> To do:
**a.** Answer these questions from the article on the llama.cpp fork, one per line:
(i) Which quantized KV cache type does the fork enable with tensor splitting?
(ii) How many tokens per second did the Qwen3.5 27B Q4_K_M benchmark reach with tensor split, and how many without?
(iii) In story-generation contexts, what speed change does the user report?
**b.** Please translate this sentence from the article on the llama.cpp fork into Spanish: "The fork also supports the latest multi-token prediction changes."
**c.** Write out the passage of the article on the llama.cpp fork that begins with the words "Open Source" and ends with the words "dual GPU setups.", with no changes.

Open Source

Llama.cpp fork delivers 40% faster inference on dual GPUs with tensor splitting fix

A Reddit user's fork fixes a long-standing issue, boosting tokens per second by 40% on dual GPU setups.

Deep Dive

A Reddit user, Legitimate-Dog5690, has released a fork of llama.cpp that fixes a longstanding issue with tensor parallelism. The original '--split-mode tensor' option offered great performance but only supported non-quantized KV caches, forcing many users to stick with larger KV caches instead of utilizing dual GPUs. The fork, branched from the mainline as of today with minimal changes, enables quantized KV caches (q8_0) with tensor splitting, unlocking a significant speedup.

Benchmarks on the Qwen3.5 27B Q4_K_M model with a 3060 (12GB) + 4070 Super (12GB) show a 40% improvement in tokens per second: 30.05 t/s with tensor split versus 21.22 t/s without. For prompt processing, the fork achieves 544.82 t/s, close to the 582.60 t/s of single-GPU mode. In real-world usage, the user reports going from ~25 t/s to ~40 t/s in story-generation contexts, aided by MTP speculative decoding (e.g., `--spec-type draft-mtp`). The fork also supports the latest multi-token prediction changes.

> Recorded data:

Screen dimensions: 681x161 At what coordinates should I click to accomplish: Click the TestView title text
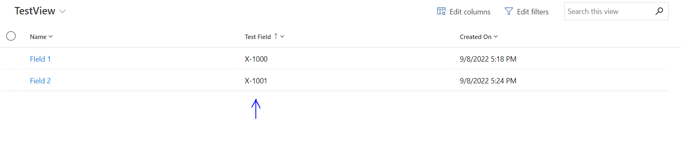tap(35, 11)
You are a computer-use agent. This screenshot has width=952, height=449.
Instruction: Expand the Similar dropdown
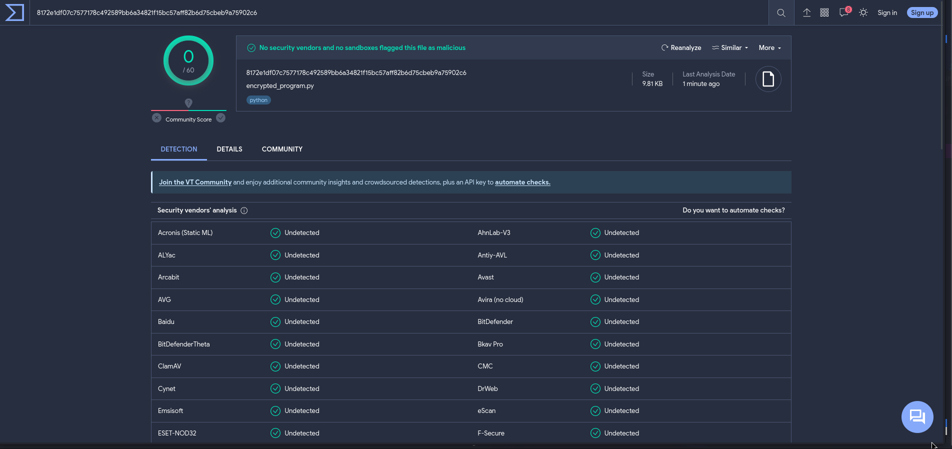coord(730,48)

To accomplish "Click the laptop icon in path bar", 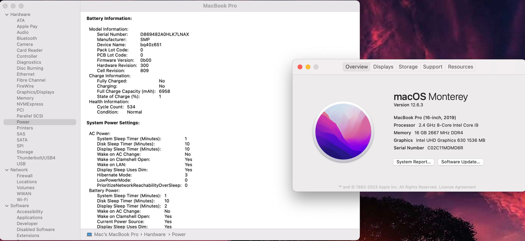I will 89,234.
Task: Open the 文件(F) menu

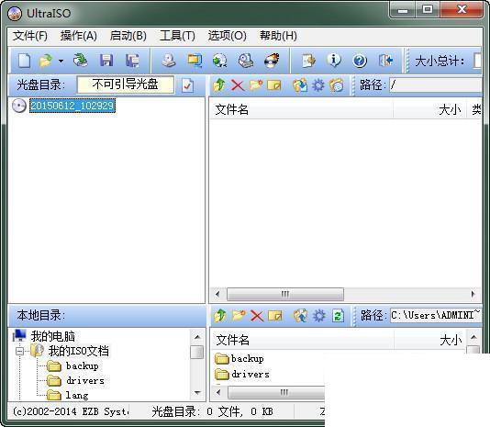Action: tap(30, 36)
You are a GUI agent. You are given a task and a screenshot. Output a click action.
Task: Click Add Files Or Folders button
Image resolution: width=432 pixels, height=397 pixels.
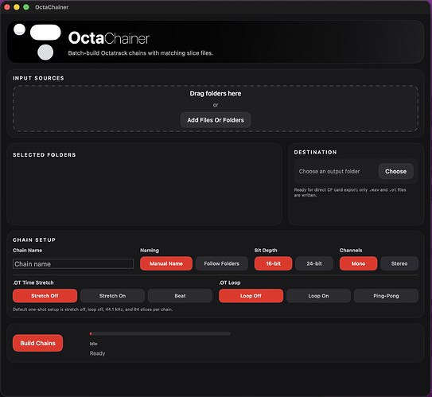click(216, 120)
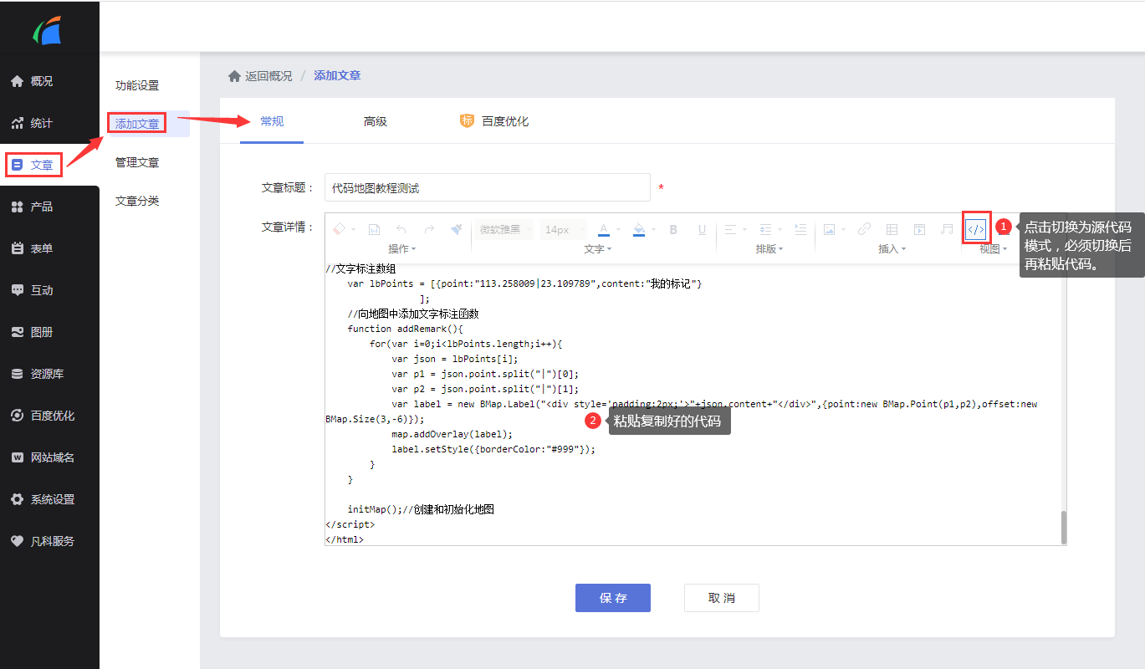Viewport: 1145px width, 669px height.
Task: Switch to source code view mode
Action: point(976,227)
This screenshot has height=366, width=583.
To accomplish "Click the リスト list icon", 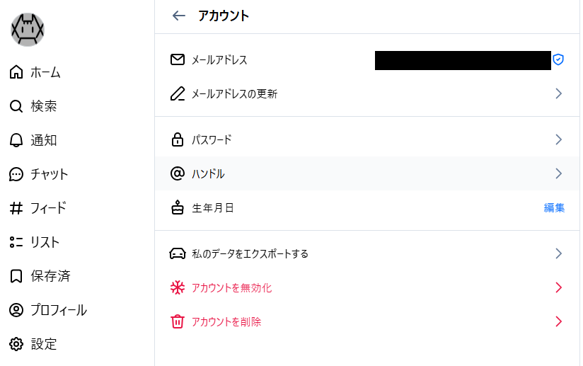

> Responses by item number:
**a.**
(i) q8_0
(ii) 30.05 t/s with tensor split and 21.22 t/s without
(iii) From about 25 t/s to about 40 t/s

**b.** El fork también admite los cambios más recientes de predicción de múltiples tokens.

**c.**
Open Source

Llama.cpp fork delivers 40% faster inference on dual GPUs with tensor splitting fix

A Reddit user's fork fixes a long-standing issue, boosting tokens per second by 40% on dual GPU setups.